_Records_.
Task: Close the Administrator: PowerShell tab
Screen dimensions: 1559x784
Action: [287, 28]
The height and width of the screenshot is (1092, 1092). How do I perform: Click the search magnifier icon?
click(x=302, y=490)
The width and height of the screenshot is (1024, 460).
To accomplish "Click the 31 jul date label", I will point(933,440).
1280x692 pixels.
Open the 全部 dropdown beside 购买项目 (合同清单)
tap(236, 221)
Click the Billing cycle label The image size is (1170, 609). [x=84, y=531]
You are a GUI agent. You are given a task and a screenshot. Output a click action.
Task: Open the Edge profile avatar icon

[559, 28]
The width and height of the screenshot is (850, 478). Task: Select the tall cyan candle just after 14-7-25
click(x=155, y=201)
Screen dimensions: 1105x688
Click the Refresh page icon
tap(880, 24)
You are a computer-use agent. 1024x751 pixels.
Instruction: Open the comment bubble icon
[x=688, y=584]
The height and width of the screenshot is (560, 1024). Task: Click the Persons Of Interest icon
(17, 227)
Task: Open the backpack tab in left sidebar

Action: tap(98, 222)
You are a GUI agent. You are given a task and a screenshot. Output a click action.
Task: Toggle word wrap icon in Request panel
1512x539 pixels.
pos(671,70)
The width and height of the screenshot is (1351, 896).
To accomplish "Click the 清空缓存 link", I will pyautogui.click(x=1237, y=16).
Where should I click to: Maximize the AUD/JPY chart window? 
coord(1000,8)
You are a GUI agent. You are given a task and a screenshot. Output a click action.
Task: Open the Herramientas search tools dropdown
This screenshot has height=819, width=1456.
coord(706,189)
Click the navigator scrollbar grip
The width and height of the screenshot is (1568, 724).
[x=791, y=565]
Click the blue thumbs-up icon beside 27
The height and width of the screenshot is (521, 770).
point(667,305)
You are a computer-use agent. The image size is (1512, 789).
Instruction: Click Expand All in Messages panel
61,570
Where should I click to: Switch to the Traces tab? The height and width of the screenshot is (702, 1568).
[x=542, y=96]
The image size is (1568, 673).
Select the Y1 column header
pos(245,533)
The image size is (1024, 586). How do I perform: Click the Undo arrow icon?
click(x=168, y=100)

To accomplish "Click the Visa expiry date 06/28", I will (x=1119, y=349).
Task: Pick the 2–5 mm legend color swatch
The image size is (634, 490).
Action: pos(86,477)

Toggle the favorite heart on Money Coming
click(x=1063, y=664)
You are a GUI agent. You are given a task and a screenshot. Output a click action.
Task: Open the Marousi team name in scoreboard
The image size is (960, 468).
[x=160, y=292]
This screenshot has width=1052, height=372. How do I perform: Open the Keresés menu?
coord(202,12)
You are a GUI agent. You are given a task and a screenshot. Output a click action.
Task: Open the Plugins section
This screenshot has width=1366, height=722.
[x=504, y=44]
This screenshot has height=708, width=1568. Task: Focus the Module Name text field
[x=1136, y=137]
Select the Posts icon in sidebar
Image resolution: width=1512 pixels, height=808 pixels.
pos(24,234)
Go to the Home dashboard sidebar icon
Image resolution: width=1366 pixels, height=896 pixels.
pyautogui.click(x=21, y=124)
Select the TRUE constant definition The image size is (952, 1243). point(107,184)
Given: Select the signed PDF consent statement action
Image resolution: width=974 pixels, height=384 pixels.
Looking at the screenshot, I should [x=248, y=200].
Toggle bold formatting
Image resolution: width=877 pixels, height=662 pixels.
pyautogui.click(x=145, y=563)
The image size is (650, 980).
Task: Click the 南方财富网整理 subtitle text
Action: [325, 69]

_Problem requirements_. Return each of the items above word for word, with nothing left out or changed.

_Answer to this task_.
Task: Close the Administrator: PowerShell tab
Screen dimensions: 1559x784
Action: [287, 28]
The height and width of the screenshot is (1092, 1092). How do I perform: Click the search magnifier icon?
click(x=302, y=490)
The width and height of the screenshot is (1024, 460).
To accomplish "Click the 31 jul date label", I will point(933,440).
1280x692 pixels.
Open the 全部 dropdown beside 购买项目 (合同清单)
tap(236, 221)
Click the Billing cycle label The image size is (1170, 609). [x=84, y=531]
You are a GUI agent. You are given a task and a screenshot. Output a click action.
Task: Open the Edge profile avatar icon

[559, 28]
The width and height of the screenshot is (850, 478). Task: Select the tall cyan candle just after 14-7-25
click(x=155, y=201)
Screen dimensions: 1105x688
Click the Refresh page icon
tap(880, 24)
You are a computer-use agent. 1024x751 pixels.
Instruction: Open the comment bubble icon
[x=688, y=584]
The height and width of the screenshot is (560, 1024). Task: Click the Persons Of Interest icon
(17, 227)
Task: Open the backpack tab in left sidebar

Action: tap(98, 222)
You are a GUI agent. You are given a task and a screenshot. Output a click action.
Task: Toggle word wrap icon in Request panel
1512x539 pixels.
pos(671,70)
The width and height of the screenshot is (1351, 896).
To accomplish "Click the 清空缓存 link", I will pyautogui.click(x=1237, y=16).
Where should I click to: Maximize the AUD/JPY chart window? 
coord(1000,8)
You are a GUI agent. You are given a task and a screenshot. Output a click action.
Task: Open the Herramientas search tools dropdown
This screenshot has height=819, width=1456.
coord(706,189)
Click the navigator scrollbar grip
The width and height of the screenshot is (1568, 724).
[x=791, y=565]
Click the blue thumbs-up icon beside 27
The height and width of the screenshot is (521, 770).
point(667,305)
You are a computer-use agent. The image size is (1512, 789).
Instruction: Click Expand All in Messages panel
61,570
Where should I click to: Switch to the Traces tab? The height and width of the screenshot is (702, 1568).
[x=542, y=96]
The image size is (1568, 673).
Select the Y1 column header
pos(245,533)
The image size is (1024, 586). How do I perform: Click the Undo arrow icon?
click(x=168, y=100)

To accomplish "Click the Visa expiry date 06/28", I will (x=1119, y=349).
Task: Pick the 2–5 mm legend color swatch
The image size is (634, 490).
Action: pos(86,477)

Toggle the favorite heart on Money Coming
click(x=1063, y=664)
You are a GUI agent. You are given a task and a screenshot. Output a click action.
Task: Open the Marousi team name in scoreboard
The image size is (960, 468).
[x=160, y=292]
This screenshot has width=1052, height=372. How do I perform: Open the Keresés menu?
coord(202,12)
You are a GUI agent. You are given a task and a screenshot. Output a click action.
Task: Open the Plugins section
This screenshot has width=1366, height=722.
[x=504, y=44]
This screenshot has height=708, width=1568. Task: Focus the Module Name text field
[x=1136, y=137]
Select the Posts icon in sidebar
Image resolution: width=1512 pixels, height=808 pixels.
pos(24,234)
Go to the Home dashboard sidebar icon
Image resolution: width=1366 pixels, height=896 pixels.
pyautogui.click(x=21, y=124)
Select the TRUE constant definition The image size is (952, 1243). point(107,184)
Given: Select the signed PDF consent statement action
Image resolution: width=974 pixels, height=384 pixels.
Looking at the screenshot, I should [x=248, y=200].
Toggle bold formatting
Image resolution: width=877 pixels, height=662 pixels.
pyautogui.click(x=145, y=563)
The image size is (650, 980).
Task: Click the 南方财富网整理 subtitle text
Action: [325, 69]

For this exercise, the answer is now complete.